Singapore-based Armstrong Asset Management is approaching family offices and institutional investors as it aims to have a hard-close for its clean energy private equity fund this August.

After holding a first close of the Armstrong South East Asia Clean Energy Fund last August at $65 million, the PE firm is looking to raise $150 million by the second close this August.

Yasushi Ujioka has just joined as investment director of the fund and will work on originating deals and coordinating project construction. Most recently, he was investment director at Singapore alternatives firm Swiss-Asia Financial Services, which manages the China District Energy Fund.

Armstrong's fund will invest in small-scale businesses that develop, construct, own and operate renewable energy and resource efficiency companies in Indonesia, the Philippines, Thailand and Vietnam. It is targeting a 20% annual return over a 10-year period.

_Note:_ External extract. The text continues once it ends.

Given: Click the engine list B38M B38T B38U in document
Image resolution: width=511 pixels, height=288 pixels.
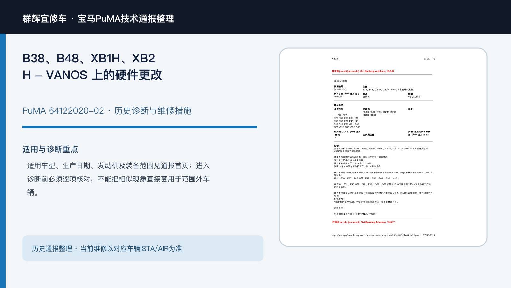Looking at the screenshot, I should point(379,112).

DEG, a division of German government-owned development bank KfW, and the Global Energy Efficiency and Renewable Energy Fund (GEEREF), are both invested in Armstrong’s Clean Energy fund, while International Finance Corporation (IFC) is proposing a $20 million investment. Now Armstrong is reaching out to family offices.

“Family offices are a key area for us," says Andrew Affleck, managing partner at Armstrong. "We’re working [with some] to reach our target close."

There’s been a notable increase in interest from Asian and European family offices seeking to make more socially conscious investments, he tells AsianInvestor.

“I think [the fund] meets not only their financial objectives to continue to protect and grow their wealth, but there are the altruistic gains, too,” adds Affleck. “Many family offices are looking to have a [social and environmental] impact as well.”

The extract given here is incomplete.